Ted Stevens was not much of a politician. He tried running for the Senate in ’68, and couldn’t even get nominated. He was a humorless asshole, which generally doesn’t translate into political success. But a vacancy occurred, he got appointed, and took full advantage of his incumbency. He was thoroughly corrupt. In every way.
His personal secretary had been very active in Republican Party politics for years, and when we took over District Nine in ’76, for Reagan, she wanted to be a delegate to the State Convention. Stevens was leading Ford’s campaign, so there was no way I was going to give her a vote. I made her fifth alternate, and she was really pissed off. I’m sure Ted heard all about it. I’d been in the state two years, and I made a life long enemy of a very powerful politician.
Ted Stevens and I were polar opposites. He was a small and insecure man, and a real lawyer. That’s not a compliment. He liked playing the tough guy, though. He used to wear an Incredible Hulk tie to show what a bad ass he was. When I met him we took an instant dislike of each other. He was used to people kissing his ring, and he didn’t like my attitude.
I wanted to take Ted Stevens out, but I could never find a way. Nobody really liked him, he was a jerk. But he was a money machine for the State of Alaska. He brought billions a year back to a state that was quite poor, before Prudhoe. Politically, it made him bullet proof.
He justified his corruption because he thought of himself as a Great White Father to Alaska’s Natives. He probably actually did care for the Natives, I guess I’ll give him that. He tried to give them anything they wanted. What they wanted, more than anything, practically, was a special preference for hunting and fishing rights. They called it subsistence, and it was a huge political issue. A whole lot of non-Natives in Alaska like to hunt and fish. It’s the reason a lot of them live there. And they didn’t want to be second class citizens, which is exactly what the Natives wanted them to be. Stevens got the state legislature to pass a subsistence law, but the Alaska Supreme Court threw it out. It was clearly discriminatory. So Stevens wanted to pass a constitutional amendment granting special preferential rights to Alaska Natives. It didn’t get anywhere at first, but he wouldn’t give up. He kept trying, getting the oil industry behind him, and everybody else he could muscle. Finally, after several years, he managed to get a 2/3 vote in the State Senate, and it came to the House, where I was Minority Leader.
I was amazed at some of the Senators he’d bullied into voting for it. One guy, in particular, Tim Kelly from Eagle River. It was the end of elective office for Tim, and he knew it. That vote cost him his career in politics, but he was now a ward of Ted Stevens, and would be taken care of. Stevens had enough power to do that.
I had 16 of 40 votes in the House. They needed to get three of my people. We beat them in regular session, so Governor Cowper, a Democrat, called us back to Juneau in midsummer. Very inconvenient for everyone, but that was the point.
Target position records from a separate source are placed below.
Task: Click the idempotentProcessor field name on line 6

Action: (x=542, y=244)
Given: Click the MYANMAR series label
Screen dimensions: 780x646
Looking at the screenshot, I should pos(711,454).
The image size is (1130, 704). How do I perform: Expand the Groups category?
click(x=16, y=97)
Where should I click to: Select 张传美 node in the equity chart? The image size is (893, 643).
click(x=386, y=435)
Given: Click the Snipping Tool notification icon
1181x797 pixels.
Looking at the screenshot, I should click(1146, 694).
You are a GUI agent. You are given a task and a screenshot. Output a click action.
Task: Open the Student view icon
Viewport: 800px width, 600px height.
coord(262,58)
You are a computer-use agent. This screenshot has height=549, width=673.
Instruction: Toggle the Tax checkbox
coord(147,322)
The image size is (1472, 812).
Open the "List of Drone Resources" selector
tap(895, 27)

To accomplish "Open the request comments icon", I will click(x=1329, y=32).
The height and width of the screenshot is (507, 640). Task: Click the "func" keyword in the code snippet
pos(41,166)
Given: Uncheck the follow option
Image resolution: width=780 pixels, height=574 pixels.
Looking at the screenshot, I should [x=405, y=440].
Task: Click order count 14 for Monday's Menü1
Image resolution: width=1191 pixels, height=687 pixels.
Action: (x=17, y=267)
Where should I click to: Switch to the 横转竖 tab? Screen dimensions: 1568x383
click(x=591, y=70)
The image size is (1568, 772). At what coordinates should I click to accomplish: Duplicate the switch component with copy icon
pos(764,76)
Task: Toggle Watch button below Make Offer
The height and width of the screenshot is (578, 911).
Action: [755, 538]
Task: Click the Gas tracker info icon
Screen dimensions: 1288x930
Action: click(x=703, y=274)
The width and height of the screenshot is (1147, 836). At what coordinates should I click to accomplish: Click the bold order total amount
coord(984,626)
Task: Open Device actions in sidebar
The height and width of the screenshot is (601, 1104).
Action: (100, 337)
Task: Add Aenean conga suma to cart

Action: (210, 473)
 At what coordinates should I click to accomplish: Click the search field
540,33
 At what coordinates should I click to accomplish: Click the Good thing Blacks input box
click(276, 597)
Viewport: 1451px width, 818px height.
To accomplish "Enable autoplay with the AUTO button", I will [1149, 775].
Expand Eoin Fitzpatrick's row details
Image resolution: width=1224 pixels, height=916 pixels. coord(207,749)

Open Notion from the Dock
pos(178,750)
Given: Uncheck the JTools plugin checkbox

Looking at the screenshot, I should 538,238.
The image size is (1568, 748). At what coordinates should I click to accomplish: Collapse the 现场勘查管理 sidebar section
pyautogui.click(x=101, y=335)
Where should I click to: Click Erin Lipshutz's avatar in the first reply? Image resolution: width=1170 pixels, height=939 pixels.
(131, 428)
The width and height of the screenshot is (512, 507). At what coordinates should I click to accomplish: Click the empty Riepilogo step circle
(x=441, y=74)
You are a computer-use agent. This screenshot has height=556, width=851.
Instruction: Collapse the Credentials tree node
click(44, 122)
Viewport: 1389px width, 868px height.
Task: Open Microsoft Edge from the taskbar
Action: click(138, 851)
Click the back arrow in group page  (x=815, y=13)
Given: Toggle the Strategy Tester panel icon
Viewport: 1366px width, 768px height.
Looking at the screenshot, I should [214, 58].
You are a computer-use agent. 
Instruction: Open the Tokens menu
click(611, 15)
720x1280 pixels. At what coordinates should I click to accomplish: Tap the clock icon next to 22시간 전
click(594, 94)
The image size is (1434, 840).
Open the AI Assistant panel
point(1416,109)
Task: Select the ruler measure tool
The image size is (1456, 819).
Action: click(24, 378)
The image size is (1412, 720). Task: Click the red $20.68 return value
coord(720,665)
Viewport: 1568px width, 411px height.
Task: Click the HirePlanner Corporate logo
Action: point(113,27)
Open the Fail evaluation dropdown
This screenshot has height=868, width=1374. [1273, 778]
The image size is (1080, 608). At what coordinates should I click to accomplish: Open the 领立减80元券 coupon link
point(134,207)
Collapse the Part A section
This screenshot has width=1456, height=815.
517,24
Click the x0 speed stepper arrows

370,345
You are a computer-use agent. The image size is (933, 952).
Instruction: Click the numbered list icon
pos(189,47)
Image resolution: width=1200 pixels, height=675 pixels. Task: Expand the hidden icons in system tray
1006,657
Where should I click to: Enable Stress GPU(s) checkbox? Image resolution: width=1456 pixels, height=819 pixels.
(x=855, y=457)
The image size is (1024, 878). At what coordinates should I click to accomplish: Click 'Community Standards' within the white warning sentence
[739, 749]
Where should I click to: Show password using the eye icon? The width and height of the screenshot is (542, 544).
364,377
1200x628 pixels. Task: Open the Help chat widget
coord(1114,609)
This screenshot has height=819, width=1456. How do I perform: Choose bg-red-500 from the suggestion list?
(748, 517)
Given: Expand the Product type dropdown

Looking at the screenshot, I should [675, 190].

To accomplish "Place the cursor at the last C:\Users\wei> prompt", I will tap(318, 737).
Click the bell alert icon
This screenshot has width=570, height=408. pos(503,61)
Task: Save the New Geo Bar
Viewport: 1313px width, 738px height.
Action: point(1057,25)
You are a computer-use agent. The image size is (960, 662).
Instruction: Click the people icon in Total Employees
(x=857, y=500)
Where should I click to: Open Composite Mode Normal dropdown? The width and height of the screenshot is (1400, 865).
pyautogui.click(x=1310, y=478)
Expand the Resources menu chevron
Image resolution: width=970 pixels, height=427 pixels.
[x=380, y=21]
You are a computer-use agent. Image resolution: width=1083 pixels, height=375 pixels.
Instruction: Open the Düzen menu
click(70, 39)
I was vacationing in Santa Barbara with my family, and had to fly to Juneau from California. We were solid. We held out, all 16 of us. It was all a waste of time. After the vote Speaker Sam Cotten called me up to the podium, and told me the Governor wanted to talk to me. I asked Sam, “Why would I want to talk to him?”, and it was all over. We left Juneau the next day.
Stevens finally got taken out by some overzealous and unscrupulous attorneys in the Justice Department. A lot of people are under the impression that Stevens wasn’t corrupt after all. Wrong. Dead wrong.
After his conviction he lost his Senate seat to Mark Begich, a small time Democrat. Embarrassing. And appropriate. I never saw him after that loss. I really didn’t like this guy. I kind of wish I’d seen him one more time. I’d have given him a real big smile.
Lisa Murkowski is Ted’s political heir, and the titular head of what’s left of his political machine. Alaska should be embarrassed by having an airhead like her representing it in the Senate. David Cuddy ran against Stevens back in ’96. He was going to announce his candidacy on my radio talk show. Stevens found out about it and threatened the station owner with the loss of his broadcast license. A couple years later he asked the publisher of the Anchorage Daily News to stop running my biweekly opinion column. Stevens had no answers to my criticism, so he tried to shut me up.
I feel as though I have an unpaid debt in Alaska. It’ll be fun to go back, and try to get some payback.